__Required work__.
Repeat, please, only the lines from the top of the data down to the line with "phpBB.de (67, 726)"; include both of those lines.

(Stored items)
*** Begin section ***
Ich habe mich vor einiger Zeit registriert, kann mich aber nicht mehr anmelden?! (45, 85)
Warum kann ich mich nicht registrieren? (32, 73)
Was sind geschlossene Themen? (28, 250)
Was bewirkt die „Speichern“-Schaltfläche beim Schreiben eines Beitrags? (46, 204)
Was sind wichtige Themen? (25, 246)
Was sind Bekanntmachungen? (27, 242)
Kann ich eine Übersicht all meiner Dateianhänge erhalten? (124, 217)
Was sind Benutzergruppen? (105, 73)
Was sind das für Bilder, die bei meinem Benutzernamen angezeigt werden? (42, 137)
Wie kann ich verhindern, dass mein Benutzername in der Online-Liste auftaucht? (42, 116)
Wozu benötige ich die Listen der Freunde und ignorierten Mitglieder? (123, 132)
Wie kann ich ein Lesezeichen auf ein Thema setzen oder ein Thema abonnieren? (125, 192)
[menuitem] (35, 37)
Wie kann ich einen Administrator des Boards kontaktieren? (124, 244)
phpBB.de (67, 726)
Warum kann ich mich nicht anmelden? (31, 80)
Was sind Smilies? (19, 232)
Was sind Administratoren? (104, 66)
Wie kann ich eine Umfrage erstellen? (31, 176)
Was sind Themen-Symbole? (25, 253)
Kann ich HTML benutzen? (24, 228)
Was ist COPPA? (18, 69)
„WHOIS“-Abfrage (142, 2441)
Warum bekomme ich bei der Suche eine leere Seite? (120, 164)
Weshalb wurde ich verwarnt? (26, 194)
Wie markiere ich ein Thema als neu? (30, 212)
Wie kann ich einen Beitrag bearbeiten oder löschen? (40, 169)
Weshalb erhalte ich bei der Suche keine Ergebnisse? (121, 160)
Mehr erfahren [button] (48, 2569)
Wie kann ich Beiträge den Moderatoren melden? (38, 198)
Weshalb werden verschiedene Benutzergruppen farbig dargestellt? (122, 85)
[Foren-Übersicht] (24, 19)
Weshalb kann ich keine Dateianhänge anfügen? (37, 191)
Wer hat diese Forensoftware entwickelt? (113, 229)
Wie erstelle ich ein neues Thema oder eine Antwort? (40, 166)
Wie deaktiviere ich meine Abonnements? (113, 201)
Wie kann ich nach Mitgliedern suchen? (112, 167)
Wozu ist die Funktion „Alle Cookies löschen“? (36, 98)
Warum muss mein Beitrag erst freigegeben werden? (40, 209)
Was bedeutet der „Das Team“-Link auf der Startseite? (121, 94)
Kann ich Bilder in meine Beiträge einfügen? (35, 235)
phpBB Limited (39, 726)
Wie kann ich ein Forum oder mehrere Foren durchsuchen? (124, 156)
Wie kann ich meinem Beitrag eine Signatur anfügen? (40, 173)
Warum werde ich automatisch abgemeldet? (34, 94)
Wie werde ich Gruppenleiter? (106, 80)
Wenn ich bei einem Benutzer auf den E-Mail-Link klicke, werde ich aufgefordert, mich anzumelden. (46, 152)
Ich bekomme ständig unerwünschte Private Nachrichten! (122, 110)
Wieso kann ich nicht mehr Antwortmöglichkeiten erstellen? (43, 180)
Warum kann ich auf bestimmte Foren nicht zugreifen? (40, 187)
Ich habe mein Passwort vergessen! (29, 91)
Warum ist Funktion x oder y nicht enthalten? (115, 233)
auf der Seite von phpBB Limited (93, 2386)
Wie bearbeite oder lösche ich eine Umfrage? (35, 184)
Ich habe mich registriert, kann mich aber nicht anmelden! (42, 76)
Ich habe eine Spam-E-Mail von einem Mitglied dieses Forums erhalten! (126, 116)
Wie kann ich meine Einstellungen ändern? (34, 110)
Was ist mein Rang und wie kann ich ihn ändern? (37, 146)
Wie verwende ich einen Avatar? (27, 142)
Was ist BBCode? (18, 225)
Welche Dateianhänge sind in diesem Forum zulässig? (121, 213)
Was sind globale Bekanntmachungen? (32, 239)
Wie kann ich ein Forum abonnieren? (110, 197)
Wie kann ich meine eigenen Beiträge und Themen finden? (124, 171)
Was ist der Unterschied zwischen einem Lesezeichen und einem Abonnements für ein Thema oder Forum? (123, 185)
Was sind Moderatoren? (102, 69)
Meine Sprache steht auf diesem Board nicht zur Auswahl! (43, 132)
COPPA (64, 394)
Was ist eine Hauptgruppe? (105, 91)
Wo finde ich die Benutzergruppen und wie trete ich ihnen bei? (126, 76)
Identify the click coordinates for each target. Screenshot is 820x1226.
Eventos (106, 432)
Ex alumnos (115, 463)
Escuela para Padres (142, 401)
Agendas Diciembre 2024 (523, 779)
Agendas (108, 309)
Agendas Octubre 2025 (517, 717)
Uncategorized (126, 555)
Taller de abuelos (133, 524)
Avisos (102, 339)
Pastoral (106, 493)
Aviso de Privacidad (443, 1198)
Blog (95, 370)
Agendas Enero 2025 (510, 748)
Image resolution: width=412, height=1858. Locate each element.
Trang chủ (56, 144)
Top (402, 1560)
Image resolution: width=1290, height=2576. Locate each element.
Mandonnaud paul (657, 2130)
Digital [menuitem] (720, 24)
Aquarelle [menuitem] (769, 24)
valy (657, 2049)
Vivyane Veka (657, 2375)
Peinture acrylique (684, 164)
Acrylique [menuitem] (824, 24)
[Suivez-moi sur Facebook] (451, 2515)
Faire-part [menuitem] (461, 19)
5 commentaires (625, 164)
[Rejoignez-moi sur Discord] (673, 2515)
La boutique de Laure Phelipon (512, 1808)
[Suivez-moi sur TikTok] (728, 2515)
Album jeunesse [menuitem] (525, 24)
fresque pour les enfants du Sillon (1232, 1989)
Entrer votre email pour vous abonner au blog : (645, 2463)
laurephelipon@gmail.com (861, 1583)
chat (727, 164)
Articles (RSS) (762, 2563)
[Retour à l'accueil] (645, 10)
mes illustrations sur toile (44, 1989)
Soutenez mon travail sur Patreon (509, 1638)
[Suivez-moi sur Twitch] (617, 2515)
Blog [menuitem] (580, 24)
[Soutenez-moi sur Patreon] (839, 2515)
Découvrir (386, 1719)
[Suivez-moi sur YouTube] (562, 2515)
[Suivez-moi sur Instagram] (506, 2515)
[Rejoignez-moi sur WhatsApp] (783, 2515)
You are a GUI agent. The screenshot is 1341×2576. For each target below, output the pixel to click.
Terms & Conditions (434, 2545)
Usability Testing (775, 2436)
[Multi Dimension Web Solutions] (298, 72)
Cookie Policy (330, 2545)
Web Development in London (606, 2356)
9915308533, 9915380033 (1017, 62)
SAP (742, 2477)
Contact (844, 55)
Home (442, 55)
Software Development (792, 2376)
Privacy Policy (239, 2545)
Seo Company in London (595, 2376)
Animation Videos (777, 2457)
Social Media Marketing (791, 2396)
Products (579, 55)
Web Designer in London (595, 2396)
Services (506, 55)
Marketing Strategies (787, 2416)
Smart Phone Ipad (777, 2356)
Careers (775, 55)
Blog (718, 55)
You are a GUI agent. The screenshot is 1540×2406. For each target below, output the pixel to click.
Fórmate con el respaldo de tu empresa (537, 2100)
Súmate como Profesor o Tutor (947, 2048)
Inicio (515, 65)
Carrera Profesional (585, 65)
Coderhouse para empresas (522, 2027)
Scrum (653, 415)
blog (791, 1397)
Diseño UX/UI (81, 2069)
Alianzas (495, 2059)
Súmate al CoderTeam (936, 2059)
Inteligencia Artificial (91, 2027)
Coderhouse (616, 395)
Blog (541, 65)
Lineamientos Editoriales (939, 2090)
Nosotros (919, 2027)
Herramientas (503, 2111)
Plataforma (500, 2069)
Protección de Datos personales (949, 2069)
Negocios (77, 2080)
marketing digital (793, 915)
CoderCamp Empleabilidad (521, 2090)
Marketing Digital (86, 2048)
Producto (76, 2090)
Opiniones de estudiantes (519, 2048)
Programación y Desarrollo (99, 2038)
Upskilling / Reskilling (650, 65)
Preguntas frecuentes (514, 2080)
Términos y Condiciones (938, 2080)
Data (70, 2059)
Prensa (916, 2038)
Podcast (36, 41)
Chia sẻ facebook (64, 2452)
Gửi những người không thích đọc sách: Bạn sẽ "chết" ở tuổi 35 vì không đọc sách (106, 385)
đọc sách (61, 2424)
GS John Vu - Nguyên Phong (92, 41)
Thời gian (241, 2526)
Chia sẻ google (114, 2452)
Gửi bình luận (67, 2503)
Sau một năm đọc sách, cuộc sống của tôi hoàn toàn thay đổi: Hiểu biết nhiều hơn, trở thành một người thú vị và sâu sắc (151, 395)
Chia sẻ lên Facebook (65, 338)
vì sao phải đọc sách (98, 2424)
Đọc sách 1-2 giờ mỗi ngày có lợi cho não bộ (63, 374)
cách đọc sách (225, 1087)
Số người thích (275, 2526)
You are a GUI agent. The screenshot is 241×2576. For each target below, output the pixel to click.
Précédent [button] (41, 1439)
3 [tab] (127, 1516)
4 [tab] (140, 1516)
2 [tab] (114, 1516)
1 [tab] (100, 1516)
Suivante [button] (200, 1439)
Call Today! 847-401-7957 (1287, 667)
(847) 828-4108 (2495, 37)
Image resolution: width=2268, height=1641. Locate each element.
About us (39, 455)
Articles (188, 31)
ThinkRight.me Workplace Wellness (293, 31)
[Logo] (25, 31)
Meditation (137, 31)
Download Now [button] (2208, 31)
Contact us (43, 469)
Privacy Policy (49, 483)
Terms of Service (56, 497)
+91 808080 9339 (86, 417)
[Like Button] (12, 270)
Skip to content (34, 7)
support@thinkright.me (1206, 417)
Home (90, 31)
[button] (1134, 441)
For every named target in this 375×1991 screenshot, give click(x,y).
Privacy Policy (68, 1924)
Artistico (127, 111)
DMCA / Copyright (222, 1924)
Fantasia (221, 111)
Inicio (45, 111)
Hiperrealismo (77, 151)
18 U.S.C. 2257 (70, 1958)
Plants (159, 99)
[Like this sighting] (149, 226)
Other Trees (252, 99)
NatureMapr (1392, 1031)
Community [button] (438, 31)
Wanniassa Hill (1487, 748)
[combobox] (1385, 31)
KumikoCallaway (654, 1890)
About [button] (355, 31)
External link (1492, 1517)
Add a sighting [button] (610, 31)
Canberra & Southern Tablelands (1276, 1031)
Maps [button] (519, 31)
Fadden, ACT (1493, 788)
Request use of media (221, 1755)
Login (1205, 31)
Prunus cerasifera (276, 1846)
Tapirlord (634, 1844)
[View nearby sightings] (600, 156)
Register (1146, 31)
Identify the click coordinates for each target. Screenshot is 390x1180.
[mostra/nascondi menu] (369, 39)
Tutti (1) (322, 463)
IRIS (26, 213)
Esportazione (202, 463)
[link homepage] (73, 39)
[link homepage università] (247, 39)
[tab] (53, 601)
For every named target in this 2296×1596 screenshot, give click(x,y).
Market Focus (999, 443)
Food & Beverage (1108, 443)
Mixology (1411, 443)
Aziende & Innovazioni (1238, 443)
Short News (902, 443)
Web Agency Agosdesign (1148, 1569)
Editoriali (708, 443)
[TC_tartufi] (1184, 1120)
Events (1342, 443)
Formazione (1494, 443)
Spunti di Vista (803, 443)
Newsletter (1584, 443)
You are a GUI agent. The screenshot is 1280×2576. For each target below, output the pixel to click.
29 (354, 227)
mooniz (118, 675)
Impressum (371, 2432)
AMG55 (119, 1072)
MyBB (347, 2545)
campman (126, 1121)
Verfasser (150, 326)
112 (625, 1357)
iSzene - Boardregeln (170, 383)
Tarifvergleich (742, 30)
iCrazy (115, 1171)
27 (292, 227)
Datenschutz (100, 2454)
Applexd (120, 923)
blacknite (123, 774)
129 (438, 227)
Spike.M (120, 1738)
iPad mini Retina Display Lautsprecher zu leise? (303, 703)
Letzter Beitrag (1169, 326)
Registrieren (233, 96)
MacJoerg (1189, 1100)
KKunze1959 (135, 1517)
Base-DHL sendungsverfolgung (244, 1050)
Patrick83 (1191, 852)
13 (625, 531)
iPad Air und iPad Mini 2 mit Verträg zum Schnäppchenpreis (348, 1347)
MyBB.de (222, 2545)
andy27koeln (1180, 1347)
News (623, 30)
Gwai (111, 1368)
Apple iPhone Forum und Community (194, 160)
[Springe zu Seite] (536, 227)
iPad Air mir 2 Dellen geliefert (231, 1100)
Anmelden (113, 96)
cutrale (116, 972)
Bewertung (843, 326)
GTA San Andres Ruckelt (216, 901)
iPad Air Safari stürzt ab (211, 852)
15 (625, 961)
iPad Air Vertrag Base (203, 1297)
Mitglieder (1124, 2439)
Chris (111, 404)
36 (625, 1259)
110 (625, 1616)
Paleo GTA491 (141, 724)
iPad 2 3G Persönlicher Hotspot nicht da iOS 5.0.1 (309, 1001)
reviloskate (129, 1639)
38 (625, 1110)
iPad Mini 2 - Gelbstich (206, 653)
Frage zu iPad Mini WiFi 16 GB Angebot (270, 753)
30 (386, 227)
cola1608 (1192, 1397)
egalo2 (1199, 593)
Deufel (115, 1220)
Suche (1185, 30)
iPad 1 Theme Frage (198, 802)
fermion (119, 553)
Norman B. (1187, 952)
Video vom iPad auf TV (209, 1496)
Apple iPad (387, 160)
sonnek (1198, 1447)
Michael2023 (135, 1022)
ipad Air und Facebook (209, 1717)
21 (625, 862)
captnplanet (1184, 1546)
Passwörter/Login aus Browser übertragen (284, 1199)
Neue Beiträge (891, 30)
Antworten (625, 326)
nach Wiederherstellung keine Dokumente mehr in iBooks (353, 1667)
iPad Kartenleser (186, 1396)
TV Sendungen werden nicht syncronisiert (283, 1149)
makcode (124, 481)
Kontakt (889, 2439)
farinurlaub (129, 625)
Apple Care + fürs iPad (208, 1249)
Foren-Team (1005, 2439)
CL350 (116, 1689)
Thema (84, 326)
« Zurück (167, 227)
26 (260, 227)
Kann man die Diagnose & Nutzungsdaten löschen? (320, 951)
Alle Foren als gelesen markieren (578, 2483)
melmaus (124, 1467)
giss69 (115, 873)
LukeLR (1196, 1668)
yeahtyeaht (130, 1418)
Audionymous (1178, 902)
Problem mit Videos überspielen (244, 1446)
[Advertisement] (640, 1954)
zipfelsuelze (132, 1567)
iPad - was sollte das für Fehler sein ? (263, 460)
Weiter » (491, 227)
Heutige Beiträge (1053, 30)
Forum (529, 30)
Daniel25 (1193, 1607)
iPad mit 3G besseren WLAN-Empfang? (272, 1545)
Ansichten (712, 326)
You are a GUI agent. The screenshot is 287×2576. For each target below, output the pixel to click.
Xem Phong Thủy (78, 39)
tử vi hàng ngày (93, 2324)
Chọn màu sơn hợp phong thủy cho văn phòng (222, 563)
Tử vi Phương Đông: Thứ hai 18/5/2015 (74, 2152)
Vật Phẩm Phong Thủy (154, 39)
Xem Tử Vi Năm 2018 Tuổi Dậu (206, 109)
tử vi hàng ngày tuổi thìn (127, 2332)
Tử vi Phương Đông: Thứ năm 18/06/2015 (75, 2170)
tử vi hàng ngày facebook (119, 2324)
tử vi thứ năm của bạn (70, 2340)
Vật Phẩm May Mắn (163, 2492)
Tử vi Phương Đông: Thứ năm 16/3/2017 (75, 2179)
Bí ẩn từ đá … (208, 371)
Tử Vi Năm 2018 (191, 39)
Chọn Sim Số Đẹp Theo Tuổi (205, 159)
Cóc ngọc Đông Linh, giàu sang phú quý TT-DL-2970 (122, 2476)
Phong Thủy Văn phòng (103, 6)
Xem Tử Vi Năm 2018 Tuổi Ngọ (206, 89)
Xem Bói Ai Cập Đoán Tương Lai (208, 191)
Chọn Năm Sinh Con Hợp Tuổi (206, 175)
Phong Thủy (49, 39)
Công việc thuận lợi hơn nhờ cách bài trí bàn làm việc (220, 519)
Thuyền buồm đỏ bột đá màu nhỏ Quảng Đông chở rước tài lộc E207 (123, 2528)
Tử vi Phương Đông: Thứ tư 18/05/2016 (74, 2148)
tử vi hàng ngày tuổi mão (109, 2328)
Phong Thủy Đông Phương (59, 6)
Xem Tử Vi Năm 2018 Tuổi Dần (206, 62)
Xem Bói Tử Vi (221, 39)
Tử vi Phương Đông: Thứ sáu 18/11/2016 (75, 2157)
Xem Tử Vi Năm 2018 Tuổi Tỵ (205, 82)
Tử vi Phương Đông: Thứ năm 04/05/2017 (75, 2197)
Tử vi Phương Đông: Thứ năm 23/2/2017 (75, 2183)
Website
*** End section ***
__Exercise output__.
Ich habe mich vor einiger Zeit registriert, kann mich aber nicht mehr anmelden?! (45, 85)
Warum kann ich mich nicht registrieren? (32, 73)
Was sind geschlossene Themen? (28, 250)
Was bewirkt die „Speichern“-Schaltfläche beim Schreiben eines Beitrags? (46, 204)
Was sind wichtige Themen? (25, 246)
Was sind Bekanntmachungen? (27, 242)
Kann ich eine Übersicht all meiner Dateianhänge erhalten? (124, 217)
Was sind Benutzergruppen? (105, 73)
Was sind das für Bilder, die bei meinem Benutzernamen angezeigt werden? (42, 137)
Wie kann ich verhindern, dass mein Benutzername in der Online-Liste auftaucht? (42, 116)
Wozu benötige ich die Listen der Freunde und ignorierten Mitglieder? (123, 132)
Wie kann ich ein Lesezeichen auf ein Thema setzen oder ein Thema abonnieren? (125, 192)
[menuitem] (35, 37)
Wie kann ich einen Administrator des Boards kontaktieren? (124, 244)
phpBB.de (67, 726)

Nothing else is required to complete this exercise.